Audi A4: Under the hood of the Audi A4 sport sedan is a 211-hp 2.0-liter turbocharged inline 4-cylinder engine (2.0 TFSI) that provides class-leading fuel economy and 258 pound-feet of torque. Equipped with standard FrontTrack front-wheel drive (FWD) and Multitronic CVT (continuously variable transmission), the A4 2.0 TFSI is available with optional Quattro permanent AWD. Audi says that 80 percent of A4 buyers opt for Quattro AWD. A 6-speed manual transmission is standard, while a 6-speed automatic Tiptronic transmission is optional. A4 posts 0 to 60 mph times of 7.1 seconds for the Multitronic CVT, 6.6 seconds for Tiptronic, and 6.4 seconds for the manual. Top speed is electronically limited at 130 mph. EPA-estimated fuel economy is pretty impressive: 23 mpg city/30 mpg highway (Multitronic), 21 mpg city/27 mpg highway (Tiptronic), and 22 mpg city/30 mpg highway (manual). Premium unleaded 91 fuel is recommended.
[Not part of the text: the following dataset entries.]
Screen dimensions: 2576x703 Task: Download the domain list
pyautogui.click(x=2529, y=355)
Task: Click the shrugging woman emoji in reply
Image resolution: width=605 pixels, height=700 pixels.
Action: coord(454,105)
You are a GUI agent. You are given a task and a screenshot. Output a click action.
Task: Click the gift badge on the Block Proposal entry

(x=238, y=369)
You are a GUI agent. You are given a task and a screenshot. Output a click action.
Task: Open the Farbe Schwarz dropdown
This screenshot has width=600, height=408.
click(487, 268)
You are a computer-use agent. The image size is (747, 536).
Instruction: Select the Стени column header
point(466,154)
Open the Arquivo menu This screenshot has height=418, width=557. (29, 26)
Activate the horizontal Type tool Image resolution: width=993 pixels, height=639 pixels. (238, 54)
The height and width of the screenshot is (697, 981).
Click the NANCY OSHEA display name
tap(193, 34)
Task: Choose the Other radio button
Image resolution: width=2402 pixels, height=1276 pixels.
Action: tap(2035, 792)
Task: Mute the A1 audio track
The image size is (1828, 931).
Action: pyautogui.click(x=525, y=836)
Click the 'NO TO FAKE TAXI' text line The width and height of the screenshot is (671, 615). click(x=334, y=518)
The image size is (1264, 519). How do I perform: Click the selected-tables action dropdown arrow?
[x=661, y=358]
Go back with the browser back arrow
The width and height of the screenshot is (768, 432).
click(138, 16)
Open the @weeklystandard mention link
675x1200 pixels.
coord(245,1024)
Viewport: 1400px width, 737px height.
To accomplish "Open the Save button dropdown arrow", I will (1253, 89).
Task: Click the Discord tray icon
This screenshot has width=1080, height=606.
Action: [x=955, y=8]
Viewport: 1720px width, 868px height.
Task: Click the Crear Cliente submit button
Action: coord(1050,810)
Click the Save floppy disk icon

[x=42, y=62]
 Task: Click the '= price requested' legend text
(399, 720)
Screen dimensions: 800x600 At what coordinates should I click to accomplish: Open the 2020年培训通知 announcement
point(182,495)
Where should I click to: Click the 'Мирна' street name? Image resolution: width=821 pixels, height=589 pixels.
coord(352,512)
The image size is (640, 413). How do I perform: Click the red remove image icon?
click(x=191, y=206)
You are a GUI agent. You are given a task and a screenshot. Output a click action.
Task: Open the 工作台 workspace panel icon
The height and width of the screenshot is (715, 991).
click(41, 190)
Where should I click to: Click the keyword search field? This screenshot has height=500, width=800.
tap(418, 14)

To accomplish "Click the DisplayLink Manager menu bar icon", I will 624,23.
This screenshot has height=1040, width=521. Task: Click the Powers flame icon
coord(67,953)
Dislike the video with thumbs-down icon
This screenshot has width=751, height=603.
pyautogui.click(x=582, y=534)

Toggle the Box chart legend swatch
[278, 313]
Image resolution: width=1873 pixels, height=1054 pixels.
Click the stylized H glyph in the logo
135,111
BMW 3-Series: Perhaps Edmunds says it all: “For unparalleled driving excellence, the 2010 BMW 3 Series is still where it’s at.” Nothing against the Audi A4, but reviewers do have their opinions, after all. Still, here are the facts, so you can judge. Consumers have a choice of three engines in the 2010 3-Series. The 328i models are powered by 230-hp 3.0-liter inline 6 that delivers 200 pound-feet of torque. In the 335i is a 300-hp twin-turbocharged inline-6 that delivers 300 pound-feet of torque. Opt for the 335d and you get a 265-hp twin-turbocharged diesel and 425 pound-feet of torque. In the gasoline models, a 6-speed manual transmission is standard, while a 6-speed automatic with available paddle shifters is optional (standard on 335d). The 328i goes from 0 to 60 mph in 6.3 seconds (manual) and 6.9 seconds (automatic). 328i xDrive does it in 6.9 seconds (manual) and 7.1 seconds (automatic). Numbers for 335i are 5.4 seconds (manual) and 5.6 seconds (automatic, while 335 xDrive posts 5.3 (manual) and 5.4 (automatic) seconds. In the 335d, it’s a flat 6.0 seconds. EPA-estimated fuel economy is as follows: 17-18 mpg city/25-28 mpg highway (328i), 335i automatic achieves 17/26 city/highway mpg (manual and AWD are slightly lower), and 335d gets an impressive 23 mpg city/36 mpg highway.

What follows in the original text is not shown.